Crestone, Colorado, is an hour from nowhere and not even equipped with high-speed Internet access, but it’s where Shahna Lax has made her home for the last 23 years. She lives a life without television, though in another life she used to be a tech serve for IBM. Shahna is a devout gardener and a contemporary artist who works in copper…and also considers herself a mystic who creates art with Judaic themes. What is her motivation? Shahna is interested in Hiddur mitzvah, the beautification of doing mitzvot, the concepts behind them, and not the sales of “Judaica.”

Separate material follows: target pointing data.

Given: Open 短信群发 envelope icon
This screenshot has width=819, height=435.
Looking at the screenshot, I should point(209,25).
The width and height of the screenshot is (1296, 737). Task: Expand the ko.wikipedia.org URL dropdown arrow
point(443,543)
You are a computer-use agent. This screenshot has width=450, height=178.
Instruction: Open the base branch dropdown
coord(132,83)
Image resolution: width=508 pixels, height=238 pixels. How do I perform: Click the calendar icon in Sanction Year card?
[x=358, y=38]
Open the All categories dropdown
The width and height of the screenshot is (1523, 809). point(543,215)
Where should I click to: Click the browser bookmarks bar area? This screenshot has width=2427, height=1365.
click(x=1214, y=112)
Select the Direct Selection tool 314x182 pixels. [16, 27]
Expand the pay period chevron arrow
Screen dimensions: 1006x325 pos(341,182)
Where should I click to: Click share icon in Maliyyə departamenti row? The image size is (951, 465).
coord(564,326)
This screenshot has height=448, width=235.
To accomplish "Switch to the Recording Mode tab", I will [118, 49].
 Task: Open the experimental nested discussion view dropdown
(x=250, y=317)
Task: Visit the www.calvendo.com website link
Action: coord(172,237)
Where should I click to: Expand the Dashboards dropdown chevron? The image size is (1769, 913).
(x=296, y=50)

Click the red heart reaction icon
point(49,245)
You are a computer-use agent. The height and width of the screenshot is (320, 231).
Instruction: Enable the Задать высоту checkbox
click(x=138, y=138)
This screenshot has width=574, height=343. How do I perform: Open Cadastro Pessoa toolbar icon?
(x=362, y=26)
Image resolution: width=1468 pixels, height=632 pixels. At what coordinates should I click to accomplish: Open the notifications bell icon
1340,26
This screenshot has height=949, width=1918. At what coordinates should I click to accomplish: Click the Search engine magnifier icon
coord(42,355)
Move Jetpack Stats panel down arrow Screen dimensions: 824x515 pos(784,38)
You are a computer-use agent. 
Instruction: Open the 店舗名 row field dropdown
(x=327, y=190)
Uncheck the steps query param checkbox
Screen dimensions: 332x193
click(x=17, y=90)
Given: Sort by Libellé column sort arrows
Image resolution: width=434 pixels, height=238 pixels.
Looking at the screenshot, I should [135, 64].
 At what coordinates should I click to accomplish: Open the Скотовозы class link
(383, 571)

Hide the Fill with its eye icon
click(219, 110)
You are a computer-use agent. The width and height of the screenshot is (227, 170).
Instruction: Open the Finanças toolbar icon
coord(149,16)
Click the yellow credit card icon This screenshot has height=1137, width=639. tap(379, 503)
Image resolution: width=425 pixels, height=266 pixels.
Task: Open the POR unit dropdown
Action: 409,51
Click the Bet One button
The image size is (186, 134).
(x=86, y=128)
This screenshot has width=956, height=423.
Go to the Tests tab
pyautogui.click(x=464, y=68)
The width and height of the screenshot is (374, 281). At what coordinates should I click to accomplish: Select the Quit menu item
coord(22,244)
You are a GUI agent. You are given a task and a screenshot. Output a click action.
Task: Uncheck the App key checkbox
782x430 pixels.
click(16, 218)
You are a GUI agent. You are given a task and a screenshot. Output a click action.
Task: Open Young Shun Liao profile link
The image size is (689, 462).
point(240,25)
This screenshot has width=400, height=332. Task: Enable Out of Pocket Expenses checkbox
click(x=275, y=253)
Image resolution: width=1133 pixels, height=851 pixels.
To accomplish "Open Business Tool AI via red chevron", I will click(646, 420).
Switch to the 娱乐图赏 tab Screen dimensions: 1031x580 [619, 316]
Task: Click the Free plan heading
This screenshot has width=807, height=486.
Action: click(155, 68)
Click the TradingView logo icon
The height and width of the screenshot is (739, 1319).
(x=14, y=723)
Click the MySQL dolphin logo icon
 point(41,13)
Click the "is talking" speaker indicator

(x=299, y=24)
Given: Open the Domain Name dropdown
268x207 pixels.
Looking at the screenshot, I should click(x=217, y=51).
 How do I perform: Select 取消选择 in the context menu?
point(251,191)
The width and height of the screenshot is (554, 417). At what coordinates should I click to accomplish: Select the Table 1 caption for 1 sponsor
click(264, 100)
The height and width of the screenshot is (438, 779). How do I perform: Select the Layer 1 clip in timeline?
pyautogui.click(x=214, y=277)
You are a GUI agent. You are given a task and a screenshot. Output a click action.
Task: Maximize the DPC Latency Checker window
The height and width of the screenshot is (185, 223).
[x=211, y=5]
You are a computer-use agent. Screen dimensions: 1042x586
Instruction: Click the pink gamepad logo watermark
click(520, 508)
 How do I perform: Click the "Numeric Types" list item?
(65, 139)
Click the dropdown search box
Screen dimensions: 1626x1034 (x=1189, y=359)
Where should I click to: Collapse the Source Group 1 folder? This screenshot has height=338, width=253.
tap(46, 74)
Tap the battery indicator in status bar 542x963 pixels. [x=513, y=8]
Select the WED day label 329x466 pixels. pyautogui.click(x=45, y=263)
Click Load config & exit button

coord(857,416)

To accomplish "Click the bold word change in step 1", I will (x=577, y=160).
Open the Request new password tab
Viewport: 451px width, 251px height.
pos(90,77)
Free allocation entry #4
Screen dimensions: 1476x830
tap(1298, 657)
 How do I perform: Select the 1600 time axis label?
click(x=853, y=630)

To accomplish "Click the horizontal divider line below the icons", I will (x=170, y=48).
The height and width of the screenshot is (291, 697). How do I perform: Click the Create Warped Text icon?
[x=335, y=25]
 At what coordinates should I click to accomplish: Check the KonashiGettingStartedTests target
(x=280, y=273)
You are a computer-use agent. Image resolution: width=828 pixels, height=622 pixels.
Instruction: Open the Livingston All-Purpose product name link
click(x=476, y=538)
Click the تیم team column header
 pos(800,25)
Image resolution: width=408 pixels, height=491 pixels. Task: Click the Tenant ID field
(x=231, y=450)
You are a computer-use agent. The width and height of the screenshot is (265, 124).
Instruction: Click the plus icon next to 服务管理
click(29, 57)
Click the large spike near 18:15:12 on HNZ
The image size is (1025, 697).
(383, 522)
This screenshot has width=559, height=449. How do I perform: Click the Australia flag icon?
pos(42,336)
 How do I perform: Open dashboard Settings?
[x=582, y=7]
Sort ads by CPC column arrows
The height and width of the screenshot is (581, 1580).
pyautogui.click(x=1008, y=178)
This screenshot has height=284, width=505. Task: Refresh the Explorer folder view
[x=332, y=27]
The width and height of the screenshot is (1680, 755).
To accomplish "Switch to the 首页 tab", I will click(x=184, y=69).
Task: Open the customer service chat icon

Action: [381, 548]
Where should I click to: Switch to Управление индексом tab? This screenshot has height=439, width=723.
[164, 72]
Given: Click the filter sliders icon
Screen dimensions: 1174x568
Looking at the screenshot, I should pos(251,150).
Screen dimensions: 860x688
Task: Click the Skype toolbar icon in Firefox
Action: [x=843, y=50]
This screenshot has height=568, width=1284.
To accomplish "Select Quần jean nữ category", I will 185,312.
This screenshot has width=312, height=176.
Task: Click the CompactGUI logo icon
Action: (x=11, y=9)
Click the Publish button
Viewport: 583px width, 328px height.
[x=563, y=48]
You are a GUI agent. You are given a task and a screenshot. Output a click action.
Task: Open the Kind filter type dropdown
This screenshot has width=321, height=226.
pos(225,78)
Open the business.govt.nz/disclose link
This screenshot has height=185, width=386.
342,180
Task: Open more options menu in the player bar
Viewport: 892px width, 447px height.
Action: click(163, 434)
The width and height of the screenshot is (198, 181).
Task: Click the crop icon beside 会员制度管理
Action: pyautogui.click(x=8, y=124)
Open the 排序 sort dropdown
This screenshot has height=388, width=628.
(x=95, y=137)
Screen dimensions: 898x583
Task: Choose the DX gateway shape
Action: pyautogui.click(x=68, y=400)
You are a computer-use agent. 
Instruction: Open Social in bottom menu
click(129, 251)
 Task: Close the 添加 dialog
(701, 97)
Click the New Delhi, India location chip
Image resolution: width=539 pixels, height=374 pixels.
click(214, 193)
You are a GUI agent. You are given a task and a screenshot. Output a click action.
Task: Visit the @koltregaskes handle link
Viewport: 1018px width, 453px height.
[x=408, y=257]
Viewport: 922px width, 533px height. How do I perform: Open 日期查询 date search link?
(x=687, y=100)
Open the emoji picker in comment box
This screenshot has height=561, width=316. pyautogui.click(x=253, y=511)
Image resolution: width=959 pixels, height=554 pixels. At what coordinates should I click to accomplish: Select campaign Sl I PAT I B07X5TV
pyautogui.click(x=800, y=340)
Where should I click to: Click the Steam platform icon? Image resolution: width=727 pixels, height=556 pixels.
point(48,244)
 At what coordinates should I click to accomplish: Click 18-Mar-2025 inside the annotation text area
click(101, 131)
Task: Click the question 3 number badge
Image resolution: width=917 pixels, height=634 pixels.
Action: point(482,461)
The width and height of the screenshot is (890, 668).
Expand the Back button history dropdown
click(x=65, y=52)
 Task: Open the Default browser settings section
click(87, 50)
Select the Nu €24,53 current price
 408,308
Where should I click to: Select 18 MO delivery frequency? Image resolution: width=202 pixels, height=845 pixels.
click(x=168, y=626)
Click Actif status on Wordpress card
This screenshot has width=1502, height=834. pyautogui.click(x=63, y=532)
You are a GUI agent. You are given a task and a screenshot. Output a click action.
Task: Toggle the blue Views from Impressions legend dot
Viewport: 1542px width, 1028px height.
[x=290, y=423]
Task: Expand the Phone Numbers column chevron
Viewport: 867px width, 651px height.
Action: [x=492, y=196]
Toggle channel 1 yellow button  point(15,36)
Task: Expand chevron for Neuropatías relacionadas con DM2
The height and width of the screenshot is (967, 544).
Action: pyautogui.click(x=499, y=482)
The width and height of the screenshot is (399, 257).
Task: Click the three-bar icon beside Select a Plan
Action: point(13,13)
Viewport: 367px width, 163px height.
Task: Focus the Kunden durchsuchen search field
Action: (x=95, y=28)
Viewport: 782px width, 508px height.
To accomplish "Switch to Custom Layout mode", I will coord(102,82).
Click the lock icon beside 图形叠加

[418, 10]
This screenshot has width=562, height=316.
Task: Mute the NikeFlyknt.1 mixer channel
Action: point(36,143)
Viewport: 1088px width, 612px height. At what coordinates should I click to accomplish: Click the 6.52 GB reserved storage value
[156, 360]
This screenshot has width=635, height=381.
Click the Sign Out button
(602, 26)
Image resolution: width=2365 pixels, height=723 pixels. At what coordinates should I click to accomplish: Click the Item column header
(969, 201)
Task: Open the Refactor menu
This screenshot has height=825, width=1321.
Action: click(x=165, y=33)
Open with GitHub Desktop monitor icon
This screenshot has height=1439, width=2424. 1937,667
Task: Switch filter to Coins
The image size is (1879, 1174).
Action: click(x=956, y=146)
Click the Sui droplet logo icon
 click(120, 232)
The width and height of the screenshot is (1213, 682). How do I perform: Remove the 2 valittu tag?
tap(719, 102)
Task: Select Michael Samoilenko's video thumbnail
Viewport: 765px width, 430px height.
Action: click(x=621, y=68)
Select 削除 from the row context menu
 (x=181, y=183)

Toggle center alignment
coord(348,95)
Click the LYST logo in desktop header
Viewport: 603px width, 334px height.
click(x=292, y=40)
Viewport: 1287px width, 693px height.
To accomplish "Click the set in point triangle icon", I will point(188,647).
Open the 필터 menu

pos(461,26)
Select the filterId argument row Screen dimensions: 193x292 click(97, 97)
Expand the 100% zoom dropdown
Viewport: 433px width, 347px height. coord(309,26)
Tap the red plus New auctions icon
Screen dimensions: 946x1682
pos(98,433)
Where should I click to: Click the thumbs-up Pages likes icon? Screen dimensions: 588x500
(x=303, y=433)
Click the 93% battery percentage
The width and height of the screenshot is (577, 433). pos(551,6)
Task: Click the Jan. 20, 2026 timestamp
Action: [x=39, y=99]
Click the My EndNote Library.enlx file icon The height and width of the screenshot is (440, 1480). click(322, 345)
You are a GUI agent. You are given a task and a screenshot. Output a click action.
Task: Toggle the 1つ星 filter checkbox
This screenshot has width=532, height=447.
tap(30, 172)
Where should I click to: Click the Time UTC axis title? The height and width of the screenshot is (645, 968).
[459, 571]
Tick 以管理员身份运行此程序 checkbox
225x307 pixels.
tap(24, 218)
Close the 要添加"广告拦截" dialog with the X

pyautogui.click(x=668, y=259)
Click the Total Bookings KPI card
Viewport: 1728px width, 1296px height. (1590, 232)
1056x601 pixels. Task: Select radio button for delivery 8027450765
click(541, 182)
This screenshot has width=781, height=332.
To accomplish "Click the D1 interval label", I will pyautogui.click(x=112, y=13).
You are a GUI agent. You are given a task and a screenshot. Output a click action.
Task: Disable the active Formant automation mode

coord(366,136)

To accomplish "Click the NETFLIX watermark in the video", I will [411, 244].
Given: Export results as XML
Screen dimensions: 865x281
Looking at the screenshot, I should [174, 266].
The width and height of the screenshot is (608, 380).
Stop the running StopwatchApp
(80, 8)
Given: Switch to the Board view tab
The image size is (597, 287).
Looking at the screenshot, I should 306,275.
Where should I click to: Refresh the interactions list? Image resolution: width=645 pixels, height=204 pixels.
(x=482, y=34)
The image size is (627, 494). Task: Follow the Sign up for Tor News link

Shahna was raised as a part of the Conservative movement, the daughter of Ben Jay Lax (one of the founders of camp Ramah, and University of Judaism in LA). Her father died was she was about 10. To describe her household, “[we were the types] to turn down the television to make Kiddush.” When she was 15, she tried to leave home (although she “idolized” her father) but left for good after graduating from high school at 17. In Israel, she “started at a kibbutz to get started and transferred to a university from there.” She studied Hebrew etymology and medieval commentary at Haifa University. Both studies would later inspire her copper work. When Shahna travelled to Crestone, she met a man at a Pesach seder who owned two lots in Crestone, one of which he had to sell within the week. She left her home in Santa Barbara, and used the opportunity to escape to the countryside.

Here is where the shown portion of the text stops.